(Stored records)
[Start of Attachment]

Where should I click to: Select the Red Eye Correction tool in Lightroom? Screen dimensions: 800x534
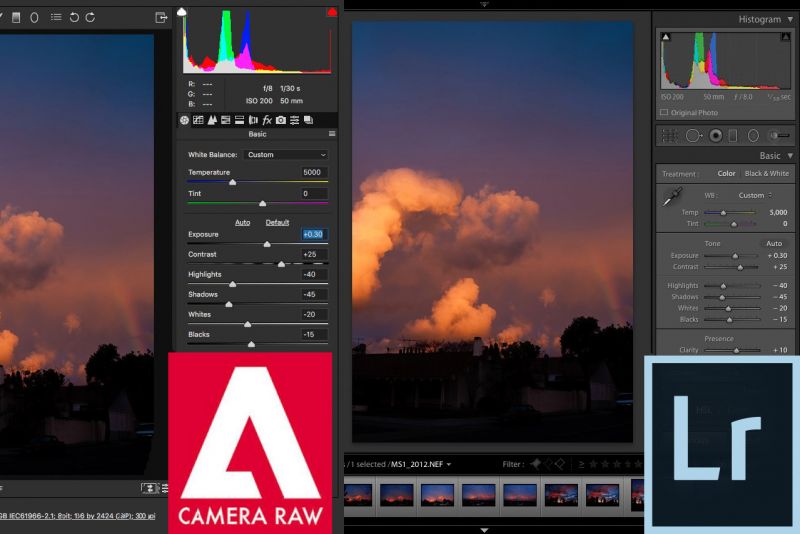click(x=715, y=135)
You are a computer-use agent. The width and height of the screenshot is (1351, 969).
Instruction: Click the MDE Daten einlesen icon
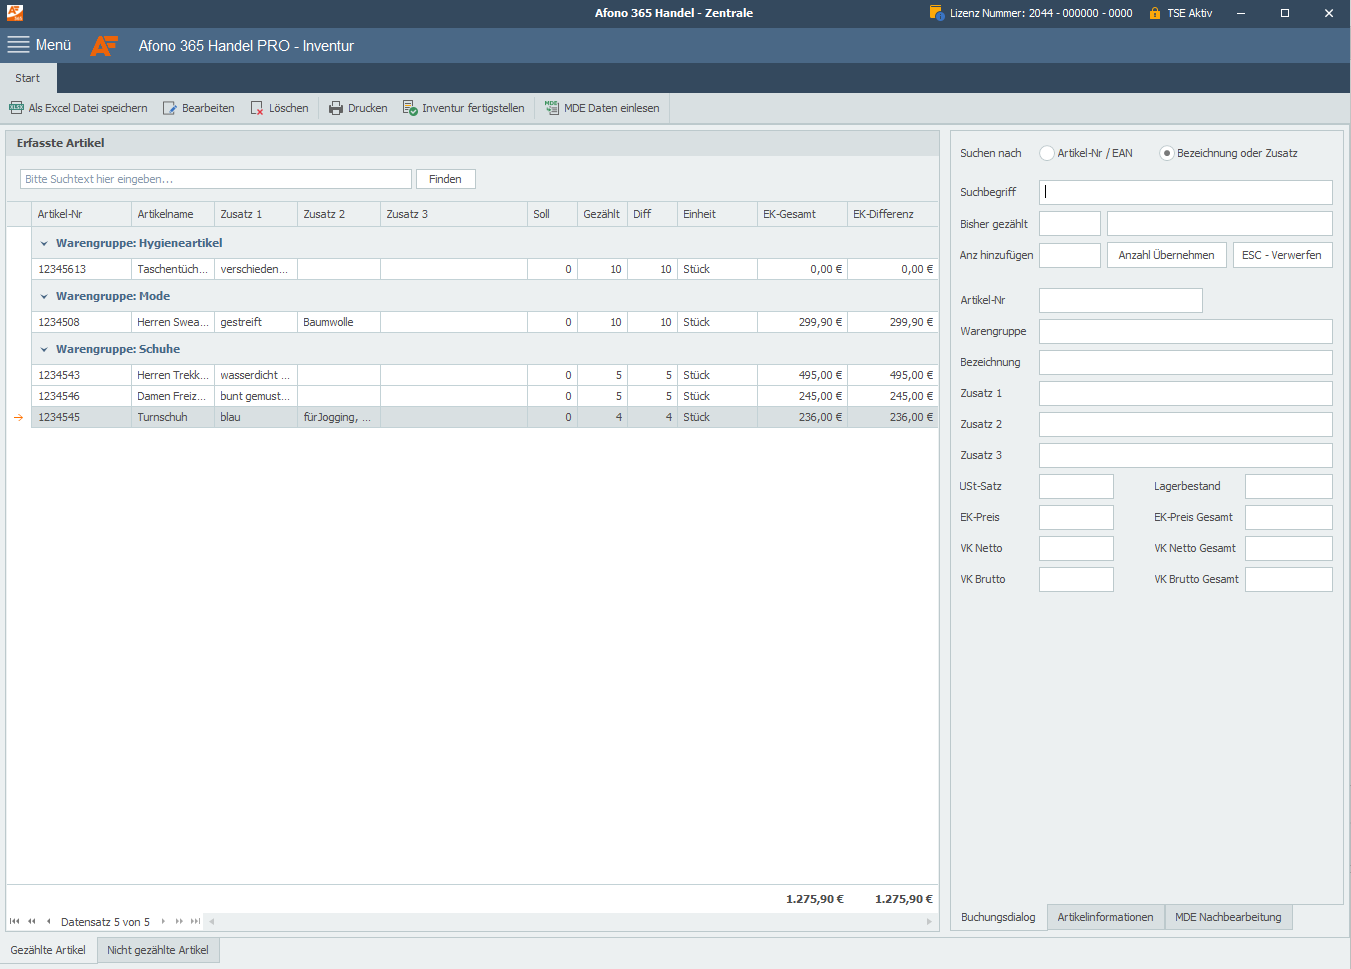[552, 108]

[End of Attachment]

→ **Work request**
Give back all of the entries above exactly, with the pictures excluded.

→ **Output of the task**
Where should I click to: Select the Red Eye Correction tool in Lightroom? Screen dimensions: 800x534
click(x=715, y=135)
You are a computer-use agent. The width and height of the screenshot is (1351, 969).
Instruction: Click the MDE Daten einlesen icon
[552, 108]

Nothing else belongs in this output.